The lines from the one holding "Given: Take snapshot with camera icon" through the end of the records below are to be written out exactly, and nothing else; pictures are to be left out.

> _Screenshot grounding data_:
____
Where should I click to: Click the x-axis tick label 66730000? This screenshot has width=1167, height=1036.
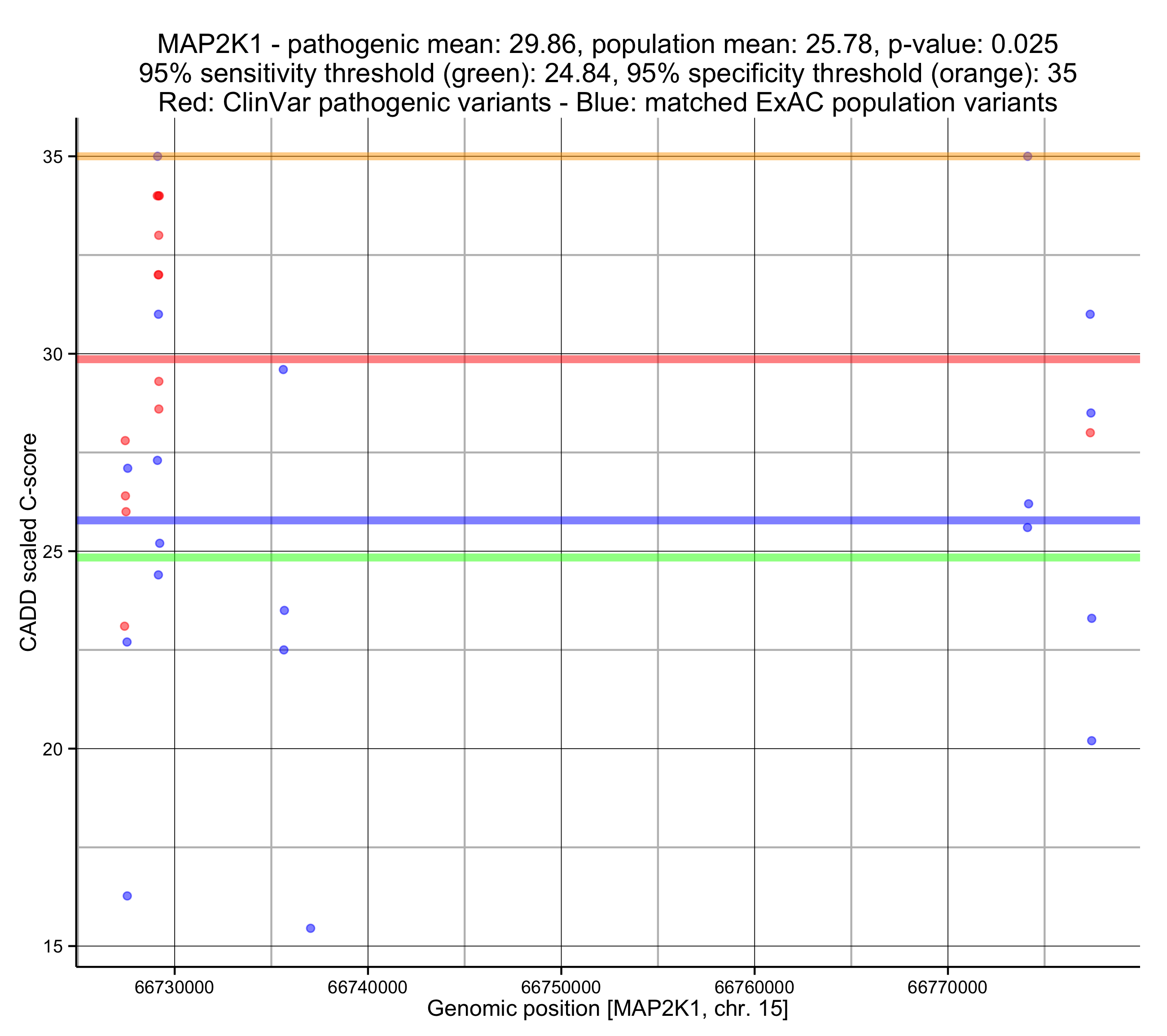pyautogui.click(x=174, y=988)
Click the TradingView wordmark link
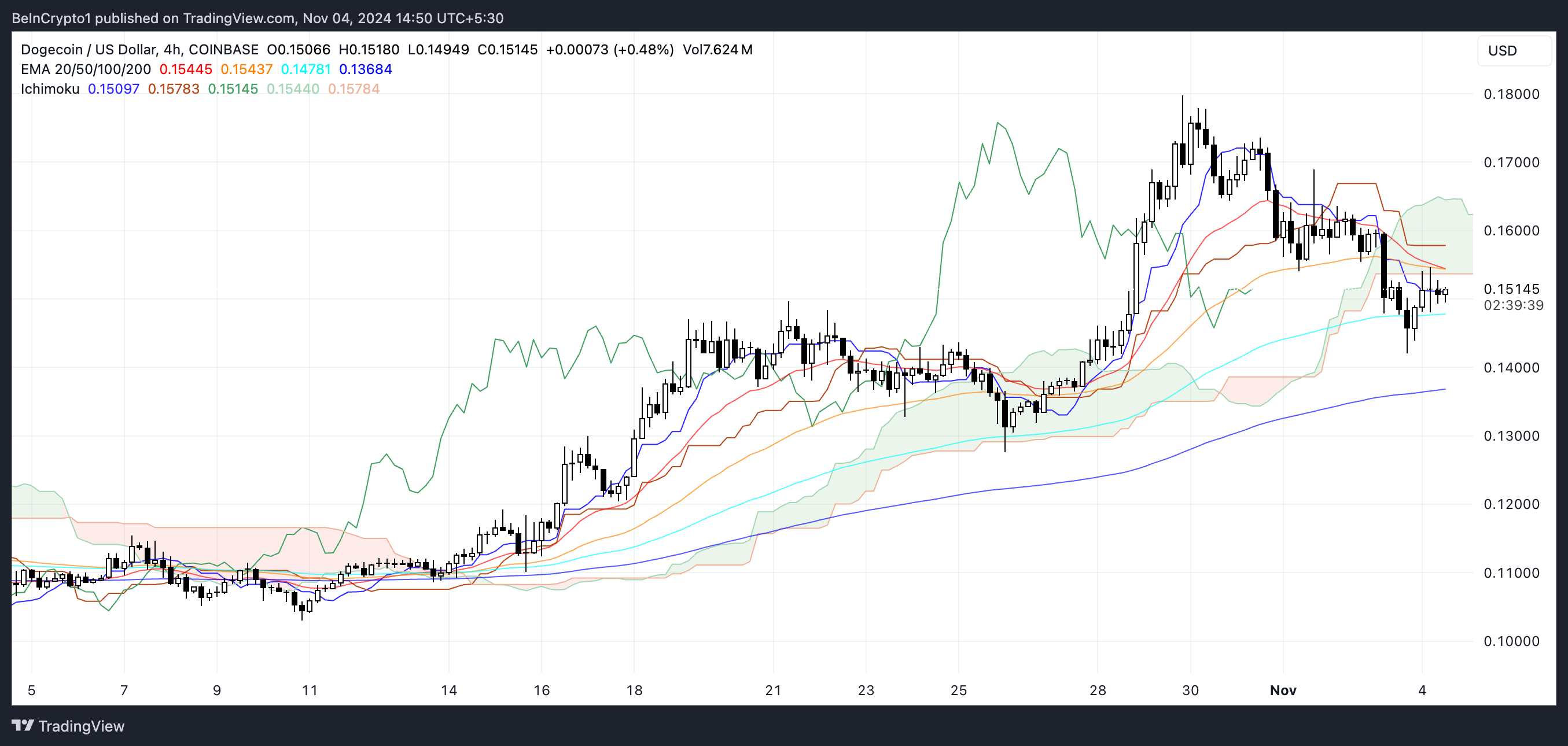This screenshot has width=1568, height=746. click(81, 726)
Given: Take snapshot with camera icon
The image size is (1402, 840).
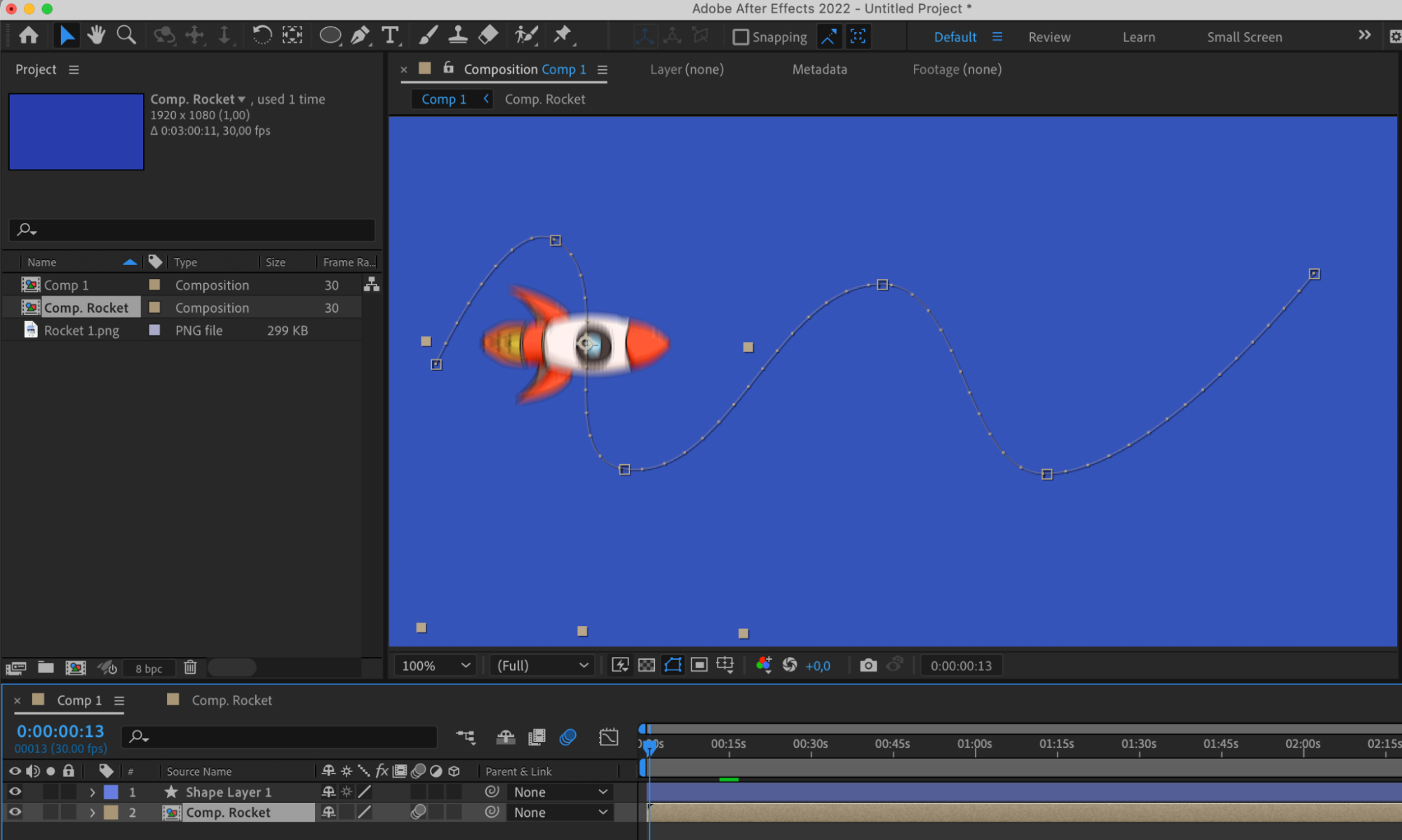Looking at the screenshot, I should coord(868,665).
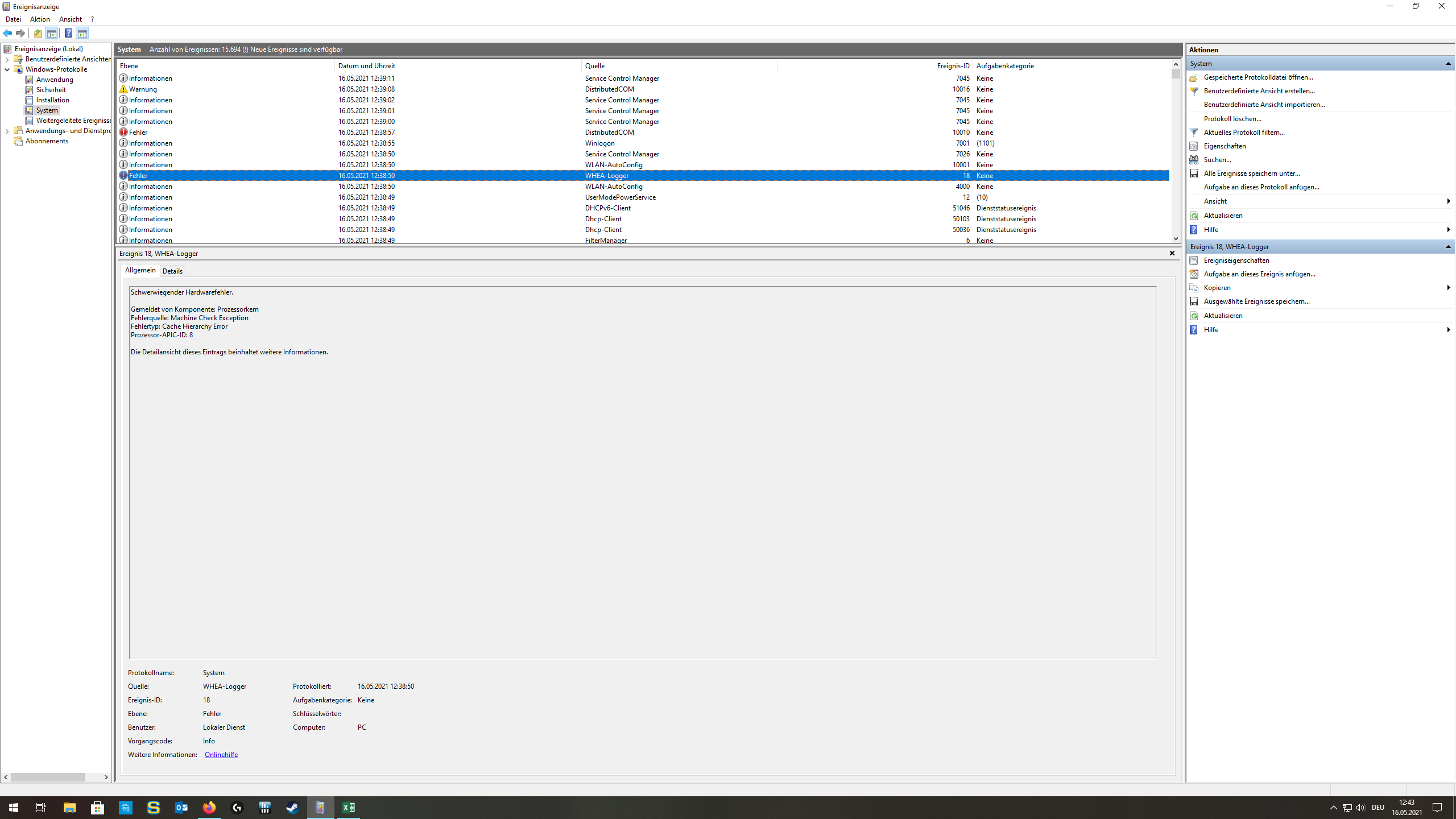This screenshot has height=819, width=1456.
Task: Toggle the action pane toolbar button
Action: [82, 33]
____
> _RESULT OF THIS TASK_:
Given: Take snapshot with camera icon
The image size is (1402, 840).
Looking at the screenshot, I should coord(868,665).
This screenshot has height=819, width=1456.
Task: Toggle the action pane toolbar button
Action: [82, 33]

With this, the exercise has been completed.